We love our Jewish mothers, even when they drive us mad. Mine, for example, lets herself into my home unannounced to check I’m doing the recycling properly and then justifies her breaking and entering by telling me I’ve got it all wrong.
Just sometimes you might find yourself identifying her with the stereotype — a mother aggressively critical of her daughter, while nurturing her to the point of suffocation.
Would you want to test that relationship on stage in front of an audience? I’m not sure I would, but that’s exactly what’s going to happen when TV legend Esther Rantzen and her daughter Rebecca Wilcox go on tour with their new show.
I went to meet them to find out more. And when I arrive at Rantzen’s north London apartment, I’m not surprised to find myself in the role of mediator.
They never stop bickering, without it upsetting their deep love at all. As part of their show, Esther Rantzen That’s Life, the presenter and founder of the Childline charity is interrogated on stage by her daughter, on a tour which takes in St Albans and ends in London.
It’s fair to say that they are both a little nervous. Rantzen says of Wilcox: “I never know what she is going to say next.
“We were on the Steve Wright show recently and she started to reveal her fury and bitterness about being the middle child.”
Wilcox retorts, “Well, if you think that is bad, at my wedding she stood up to give a speech and told everyone about where I was conceived.”
Her mum shrugs her shoulders. “It seemed appropriate at the time.”
I ask if they think there is something unique about a Jewish mother daughter relationship?
“You know, once upon a time I took my daughter Em to an audience with Joan Collins and I asked her a question from the audience and she said to me straight away: ‘Are you Jewish?’
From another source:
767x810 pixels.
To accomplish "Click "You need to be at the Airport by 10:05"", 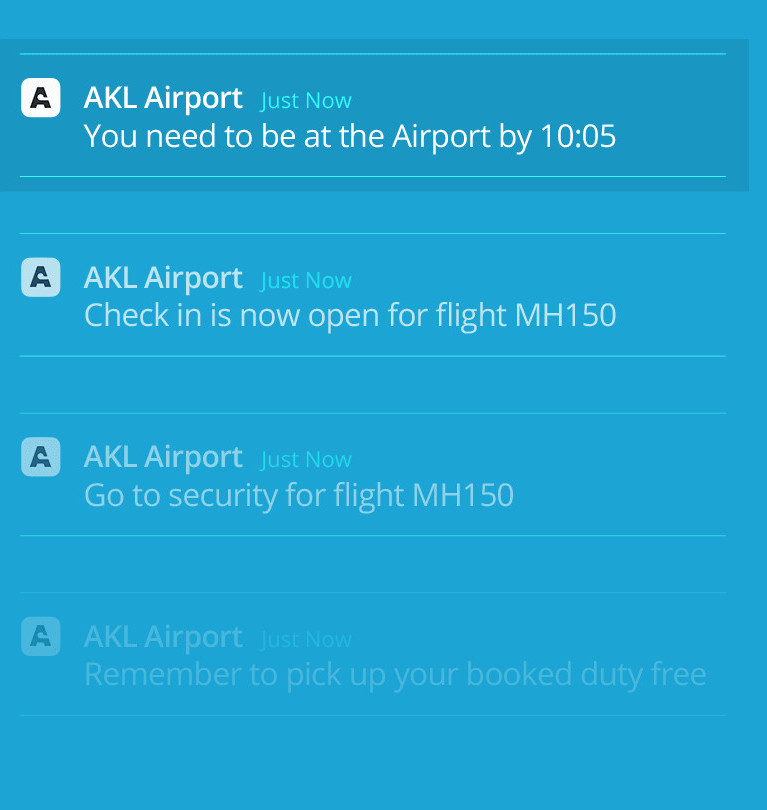I will click(350, 136).
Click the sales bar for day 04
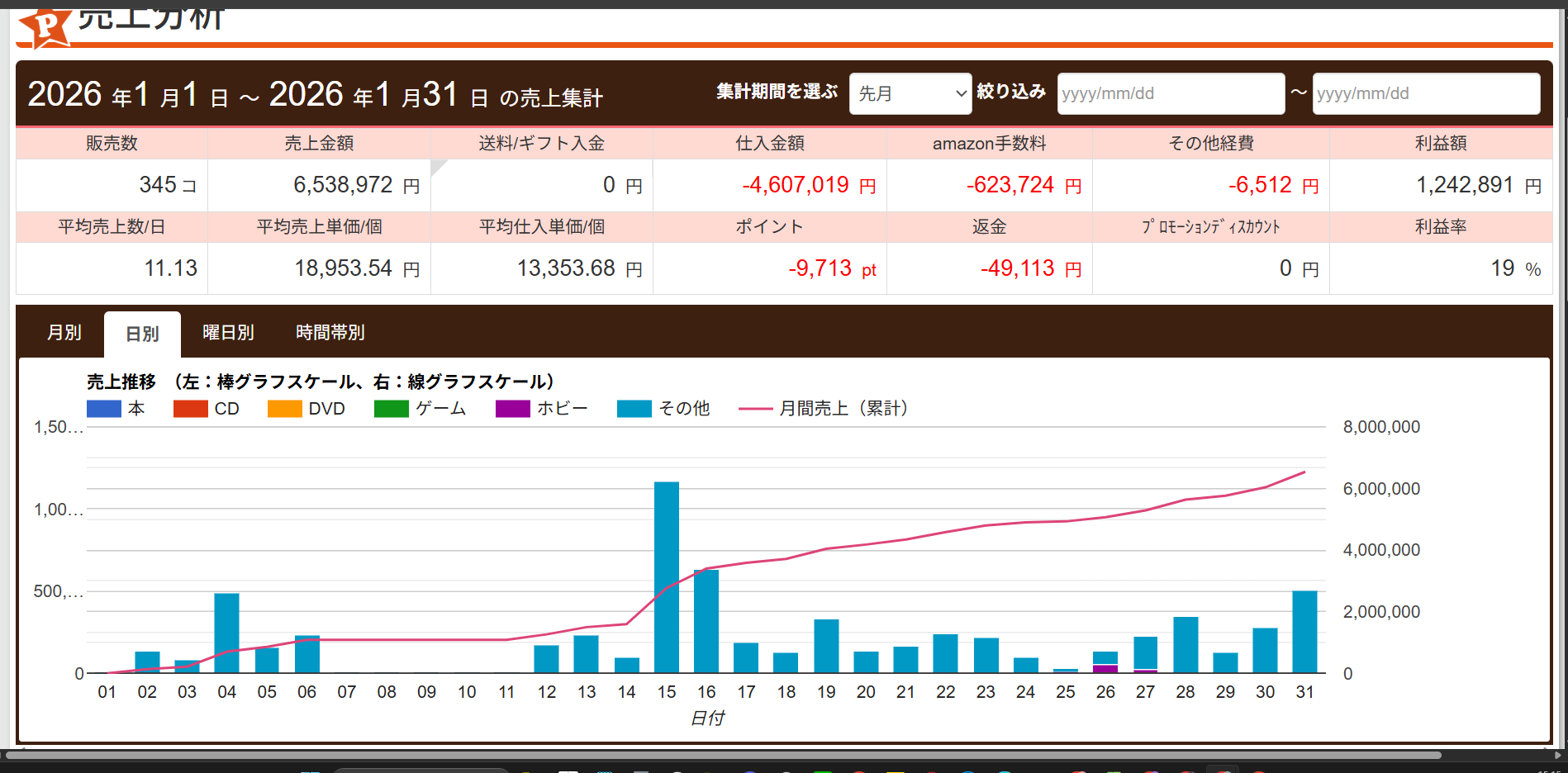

“I said to myself then that there must be something about the Jewish mother daughter bond that gives it away.”
I suggest that it might have something to do with arguing. “My husband does say we will argue the toss on everything,” says Wilcox, who is also a journalist and has two young children. “That doesn’t have to mean we’re in a huge fight. We try not to take things to seriously.
“It sounds like a huge generalisation and it is, but I think when gentiles argue it means something different. In Jewish families it is just a constant debate.”
The show marks Rantzen’s 50th year as a broadcaster.
“I suppose it is a sort of landmark for me,” she says, sipping tea from a delicate teacup. She started her television career in the 1960s, as a BBC clerk, rising through the ranks to become presenter of That’s Life in 1972. Its mix of humour, consumer journalism, talking dogs and strangely-shaped vegetables kept it at the top of the rankings for two decades. Around the same time she married Desmond Wilcox, then a BBC executive and her boss.
“The thing about Becca is she manages to combine her father’s talents with a little bit of my own,” she says, rather pointedly.
This is a glimpse of the “spiky sense of humour” that Wilcox says she has learnt to deal with.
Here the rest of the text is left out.